Core Components

At the heart of Stream AI’s innovation is its Data Registry, a comprehensive repository of curated, parsed, structured data primed for AI consumption. This Data Registry forms the foundation of a modular AI stack, empowering developers to selectively choose datasets for creating highly differentiated AI models. Envision it as a distilled version of the internet, meticulously optimized for AI training.

The Stream AI ecosystem consists of several key components working in harmony to create a robust, decentralized data provisioning network:

a) Edge Nodes (ENs): Smart devices running the Stream AI app, contributing their spare resources to the network and transforming raw web data into structured datasets. These nodes operate at the edge of the network, closest to the data sources.

b) Gateway Nodes (GNs): Servers with public IP addresses that distribute scraping tasks among Edge Nodes, ensuring efficient resource utilization and geographical diversity.

c) Validators: Nodes responsible for verifying the integrity and quality of collected data, maintaining the overall health of the network.

d) AI Scraper Agent: An intelligent component that enables Edge Nodes to transform raw web data into structured datasets suitable for AI model training and fine-tuning.

e) ZK Processor: A cryptographic system that creates proofs of metadata, documenting the origin of every dataset and ensuring transparency in the AI training process.

f) AI Developers and Customers: The end-users of the Stream AI protocol who pay for access to high-quality, structured datasets. This group includes AI researchers, companies developing AI products, and organizations seeking to leverage AI for various applications.

g) AI Data Agent: Receive and understand public data requests from AI Models/Applications, make judgement, choose the existing Data Formula or Generate a new Data Formula.

Decentralized Web Scraping: The Core Innovation

Stream AI’s decentralized web scraping system revolutionizes the way data is collected and processed for AI training and RAG building.
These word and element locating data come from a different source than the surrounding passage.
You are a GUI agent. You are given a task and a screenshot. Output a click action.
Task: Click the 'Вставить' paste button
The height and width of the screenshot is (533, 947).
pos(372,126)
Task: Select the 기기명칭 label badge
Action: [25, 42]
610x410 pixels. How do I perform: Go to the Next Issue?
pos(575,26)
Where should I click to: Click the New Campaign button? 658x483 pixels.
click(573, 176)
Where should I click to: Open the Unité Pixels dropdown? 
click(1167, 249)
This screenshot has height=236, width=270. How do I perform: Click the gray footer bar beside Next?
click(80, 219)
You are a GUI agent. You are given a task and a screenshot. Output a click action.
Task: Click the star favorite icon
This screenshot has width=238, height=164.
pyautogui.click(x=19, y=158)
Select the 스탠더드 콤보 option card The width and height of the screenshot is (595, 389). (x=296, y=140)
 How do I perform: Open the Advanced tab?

By distributing the workload across a vast network of devices, Stream AI overcomes the limitations of traditional centralized scraping methods, offering unparalleled scalability, efficiency, and geographical diversity.

Key features of Stream AI’s decentralized web scraping include:

a) Mobile-First Approach: Prioritizing mobile traffic sharing to leverage the vast potential of smart devices and expand network coverage.

b) Advanced Protocols: Support for various protocols, including SOCKS, enabling data scraping from both websites and mobile applications.

c) Efficient Task Distribution: Dividing scraping tasks into smaller, manageable requests distributed among Edge Nodes, minimizing network requirements and ensuring smooth user experiences.

d) Intelligent Traffic Control: Employing a TCP/IP packet transfer approach for fine-grained control over network traffic, optimizing data flow and reducing the risk of detection or blocking by target websites.

e) Enhanced Scraping Capabilities: Dedicated AI Scraper Agent, transforms Edge Nodes into powerful data processing hubs by executing complex web research tasks in seconds, adapting to anti-bot measures, and simulating diverse locations.

Data Quality and Integrity

Stream AI places a strong emphasis on data quality and integrity, implementing several mechanisms to ensure the collected data is reliable, diverse, and ethically sourced:

a) Validator Network: A dedicated network of nodes that verify the quality and authenticity of collected data.

b) Reputation System: An AI-powered system that evaluates the performance and reliability of Edge Nodes, incentivizing high-quality contributions.

c) ZK Processor: Creating cryptographic proofs of metadata to document the origin and provenance of each dataset.

d) Ethical Data Collection: Focusing solely on publicly available web data to preserve user privacy and comply with data protection regulations.